=== Begin Enclosure ===
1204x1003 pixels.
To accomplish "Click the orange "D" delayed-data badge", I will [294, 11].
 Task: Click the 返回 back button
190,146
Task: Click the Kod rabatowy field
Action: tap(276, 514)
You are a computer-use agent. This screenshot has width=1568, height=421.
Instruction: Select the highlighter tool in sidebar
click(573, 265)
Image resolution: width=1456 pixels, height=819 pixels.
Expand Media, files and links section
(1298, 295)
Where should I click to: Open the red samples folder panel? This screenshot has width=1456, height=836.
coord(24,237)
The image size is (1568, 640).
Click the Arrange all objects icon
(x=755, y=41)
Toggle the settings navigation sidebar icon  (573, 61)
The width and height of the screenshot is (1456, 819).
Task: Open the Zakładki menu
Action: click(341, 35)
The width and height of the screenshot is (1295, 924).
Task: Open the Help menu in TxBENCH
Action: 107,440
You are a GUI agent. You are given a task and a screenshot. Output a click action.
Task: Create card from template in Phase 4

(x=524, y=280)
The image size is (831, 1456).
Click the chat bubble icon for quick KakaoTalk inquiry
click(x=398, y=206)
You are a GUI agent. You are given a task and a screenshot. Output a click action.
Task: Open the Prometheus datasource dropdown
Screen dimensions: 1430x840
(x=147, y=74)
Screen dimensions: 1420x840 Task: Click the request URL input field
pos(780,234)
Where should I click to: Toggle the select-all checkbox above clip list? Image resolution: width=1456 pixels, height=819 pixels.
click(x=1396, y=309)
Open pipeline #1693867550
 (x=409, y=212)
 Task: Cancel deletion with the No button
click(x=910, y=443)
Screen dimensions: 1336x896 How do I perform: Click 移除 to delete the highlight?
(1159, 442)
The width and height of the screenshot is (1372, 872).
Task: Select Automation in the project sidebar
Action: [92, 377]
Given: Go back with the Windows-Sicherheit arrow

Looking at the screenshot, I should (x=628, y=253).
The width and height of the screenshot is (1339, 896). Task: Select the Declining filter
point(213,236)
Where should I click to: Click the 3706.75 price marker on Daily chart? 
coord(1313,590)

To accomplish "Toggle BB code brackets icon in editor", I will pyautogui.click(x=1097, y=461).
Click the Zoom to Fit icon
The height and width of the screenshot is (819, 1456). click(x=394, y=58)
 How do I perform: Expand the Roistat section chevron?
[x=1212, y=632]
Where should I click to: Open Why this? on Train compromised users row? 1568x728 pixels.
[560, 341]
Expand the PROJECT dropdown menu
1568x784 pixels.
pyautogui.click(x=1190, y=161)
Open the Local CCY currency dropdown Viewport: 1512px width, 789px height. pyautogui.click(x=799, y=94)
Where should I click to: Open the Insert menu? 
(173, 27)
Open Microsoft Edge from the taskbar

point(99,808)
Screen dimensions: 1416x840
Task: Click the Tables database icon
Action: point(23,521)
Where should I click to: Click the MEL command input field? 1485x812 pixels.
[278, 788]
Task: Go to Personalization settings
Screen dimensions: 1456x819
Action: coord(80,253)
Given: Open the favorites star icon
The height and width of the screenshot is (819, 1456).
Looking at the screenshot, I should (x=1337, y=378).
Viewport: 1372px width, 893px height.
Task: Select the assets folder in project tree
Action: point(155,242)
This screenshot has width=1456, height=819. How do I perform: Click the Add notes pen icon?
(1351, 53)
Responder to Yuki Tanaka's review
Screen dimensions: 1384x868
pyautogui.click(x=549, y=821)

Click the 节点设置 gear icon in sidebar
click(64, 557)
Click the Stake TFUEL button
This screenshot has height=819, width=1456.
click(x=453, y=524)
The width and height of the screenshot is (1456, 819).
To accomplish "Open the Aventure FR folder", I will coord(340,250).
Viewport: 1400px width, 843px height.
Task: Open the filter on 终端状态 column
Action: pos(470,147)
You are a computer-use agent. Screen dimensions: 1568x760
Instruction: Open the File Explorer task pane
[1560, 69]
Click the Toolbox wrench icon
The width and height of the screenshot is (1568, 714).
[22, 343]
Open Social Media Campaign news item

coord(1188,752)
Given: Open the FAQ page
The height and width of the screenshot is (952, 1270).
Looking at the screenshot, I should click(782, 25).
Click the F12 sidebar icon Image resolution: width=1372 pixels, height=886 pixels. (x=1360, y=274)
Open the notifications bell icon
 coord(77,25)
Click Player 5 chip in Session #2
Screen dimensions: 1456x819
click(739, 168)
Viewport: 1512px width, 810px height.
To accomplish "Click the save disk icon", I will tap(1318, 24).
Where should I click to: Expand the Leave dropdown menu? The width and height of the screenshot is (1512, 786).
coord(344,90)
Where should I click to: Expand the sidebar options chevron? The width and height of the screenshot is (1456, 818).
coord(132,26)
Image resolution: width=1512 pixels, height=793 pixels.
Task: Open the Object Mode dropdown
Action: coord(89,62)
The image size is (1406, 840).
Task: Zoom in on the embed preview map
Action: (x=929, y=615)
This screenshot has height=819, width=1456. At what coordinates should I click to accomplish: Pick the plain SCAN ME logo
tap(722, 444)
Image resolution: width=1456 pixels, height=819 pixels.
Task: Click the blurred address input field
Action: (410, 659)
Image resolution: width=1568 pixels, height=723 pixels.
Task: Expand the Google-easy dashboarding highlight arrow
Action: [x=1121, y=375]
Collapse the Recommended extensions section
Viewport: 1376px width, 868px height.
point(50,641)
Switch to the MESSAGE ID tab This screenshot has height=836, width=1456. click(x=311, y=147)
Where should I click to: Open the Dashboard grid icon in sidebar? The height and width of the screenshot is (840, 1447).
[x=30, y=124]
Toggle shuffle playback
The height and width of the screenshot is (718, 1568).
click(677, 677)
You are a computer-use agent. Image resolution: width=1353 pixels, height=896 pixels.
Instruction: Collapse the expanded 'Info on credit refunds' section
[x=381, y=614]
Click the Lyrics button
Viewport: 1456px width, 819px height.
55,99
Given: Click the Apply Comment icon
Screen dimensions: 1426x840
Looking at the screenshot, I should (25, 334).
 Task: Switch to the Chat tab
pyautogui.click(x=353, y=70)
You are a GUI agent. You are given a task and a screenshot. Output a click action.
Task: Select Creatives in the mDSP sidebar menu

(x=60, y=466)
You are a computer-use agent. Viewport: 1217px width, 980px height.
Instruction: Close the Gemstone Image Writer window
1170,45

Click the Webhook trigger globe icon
=== End Enclosure ===
Exercise instructions
Make an exact copy of the listing, including every line.

Task output
1204x1003 pixels.
To accomplish "Click the orange "D" delayed-data badge", I will [294, 11].
 Task: Click the 返回 back button
190,146
Task: Click the Kod rabatowy field
Action: tap(276, 514)
You are a computer-use agent. This screenshot has width=1568, height=421.
Instruction: Select the highlighter tool in sidebar
click(573, 265)
Image resolution: width=1456 pixels, height=819 pixels.
Expand Media, files and links section
(1298, 295)
Where should I click to: Open the red samples folder panel? This screenshot has width=1456, height=836.
coord(24,237)
The image size is (1568, 640).
Click the Arrange all objects icon
(x=755, y=41)
Toggle the settings navigation sidebar icon  (573, 61)
The width and height of the screenshot is (1456, 819).
Task: Open the Zakładki menu
Action: click(341, 35)
The width and height of the screenshot is (1295, 924).
Task: Open the Help menu in TxBENCH
Action: 107,440
You are a GUI agent. You are given a task and a screenshot. Output a click action.
Task: Create card from template in Phase 4

(x=524, y=280)
The image size is (831, 1456).
Click the chat bubble icon for quick KakaoTalk inquiry
click(x=398, y=206)
You are a GUI agent. You are given a task and a screenshot. Output a click action.
Task: Open the Prometheus datasource dropdown
Screen dimensions: 1430x840
(x=147, y=74)
Screen dimensions: 1420x840 Task: Click the request URL input field
pos(780,234)
Where should I click to: Toggle the select-all checkbox above clip list? Image resolution: width=1456 pixels, height=819 pixels.
click(x=1396, y=309)
Open pipeline #1693867550
 (x=409, y=212)
 Task: Cancel deletion with the No button
click(x=910, y=443)
Screen dimensions: 1336x896 How do I perform: Click 移除 to delete the highlight?
(1159, 442)
The width and height of the screenshot is (1372, 872).
Task: Select Automation in the project sidebar
Action: [92, 377]
Given: Go back with the Windows-Sicherheit arrow

Looking at the screenshot, I should (x=628, y=253).
The width and height of the screenshot is (1339, 896). Task: Select the Declining filter
point(213,236)
Where should I click to: Click the 3706.75 price marker on Daily chart? 
coord(1313,590)

To accomplish "Toggle BB code brackets icon in editor", I will pyautogui.click(x=1097, y=461).
Click the Zoom to Fit icon
The height and width of the screenshot is (819, 1456). click(x=394, y=58)
 How do I perform: Expand the Roistat section chevron?
[x=1212, y=632]
Where should I click to: Open Why this? on Train compromised users row? 1568x728 pixels.
[560, 341]
Expand the PROJECT dropdown menu
1568x784 pixels.
pyautogui.click(x=1190, y=161)
Open the Local CCY currency dropdown Viewport: 1512px width, 789px height. pyautogui.click(x=799, y=94)
Where should I click to: Open the Insert menu? 
(173, 27)
Open Microsoft Edge from the taskbar

point(99,808)
Screen dimensions: 1416x840
Task: Click the Tables database icon
Action: point(23,521)
Where should I click to: Click the MEL command input field? 1485x812 pixels.
[278, 788]
Task: Go to Personalization settings
Screen dimensions: 1456x819
Action: coord(80,253)
Given: Open the favorites star icon
The height and width of the screenshot is (819, 1456).
Looking at the screenshot, I should (x=1337, y=378).
Viewport: 1372px width, 893px height.
Task: Select the assets folder in project tree
Action: point(155,242)
This screenshot has width=1456, height=819. How do I perform: Click the Add notes pen icon?
(1351, 53)
Responder to Yuki Tanaka's review
Screen dimensions: 1384x868
pyautogui.click(x=549, y=821)

Click the 节点设置 gear icon in sidebar
click(64, 557)
Click the Stake TFUEL button
This screenshot has height=819, width=1456.
click(x=453, y=524)
The width and height of the screenshot is (1456, 819).
To accomplish "Open the Aventure FR folder", I will coord(340,250).
Viewport: 1400px width, 843px height.
Task: Open the filter on 终端状态 column
Action: pos(470,147)
You are a computer-use agent. Screen dimensions: 1568x760
Instruction: Open the File Explorer task pane
[1560, 69]
Click the Toolbox wrench icon
The width and height of the screenshot is (1568, 714).
[22, 343]
Open Social Media Campaign news item

coord(1188,752)
Given: Open the FAQ page
The height and width of the screenshot is (952, 1270).
Looking at the screenshot, I should click(782, 25).
Click the F12 sidebar icon Image resolution: width=1372 pixels, height=886 pixels. (x=1360, y=274)
Open the notifications bell icon
 coord(77,25)
Click Player 5 chip in Session #2
Screen dimensions: 1456x819
click(739, 168)
Viewport: 1512px width, 810px height.
To accomplish "Click the save disk icon", I will tap(1318, 24).
Where should I click to: Expand the Leave dropdown menu? The width and height of the screenshot is (1512, 786).
coord(344,90)
Where should I click to: Expand the sidebar options chevron? The width and height of the screenshot is (1456, 818).
coord(132,26)
Image resolution: width=1512 pixels, height=793 pixels.
Task: Open the Object Mode dropdown
Action: coord(89,62)
The image size is (1406, 840).
Task: Zoom in on the embed preview map
Action: (x=929, y=615)
This screenshot has height=819, width=1456. At what coordinates should I click to accomplish: Pick the plain SCAN ME logo
tap(722, 444)
Image resolution: width=1456 pixels, height=819 pixels.
Task: Click the blurred address input field
Action: (410, 659)
Image resolution: width=1568 pixels, height=723 pixels.
Task: Expand the Google-easy dashboarding highlight arrow
Action: [x=1121, y=375]
Collapse the Recommended extensions section
Viewport: 1376px width, 868px height.
point(50,641)
Switch to the MESSAGE ID tab This screenshot has height=836, width=1456. click(x=311, y=147)
Where should I click to: Open the Dashboard grid icon in sidebar? The height and width of the screenshot is (840, 1447).
[x=30, y=124]
Toggle shuffle playback
The height and width of the screenshot is (718, 1568).
click(677, 677)
You are a computer-use agent. Image resolution: width=1353 pixels, height=896 pixels.
Instruction: Collapse the expanded 'Info on credit refunds' section
[x=381, y=614]
Click the Lyrics button
Viewport: 1456px width, 819px height.
55,99
Given: Click the Apply Comment icon
Screen dimensions: 1426x840
Looking at the screenshot, I should (25, 334).
 Task: Switch to the Chat tab
pyautogui.click(x=353, y=70)
You are a GUI agent. You are given a task and a screenshot. Output a click action.
Task: Select Creatives in the mDSP sidebar menu

(x=60, y=466)
You are a computer-use agent. Viewport: 1217px width, 980px height.
Instruction: Close the Gemstone Image Writer window
1170,45

Click the Webhook trigger globe icon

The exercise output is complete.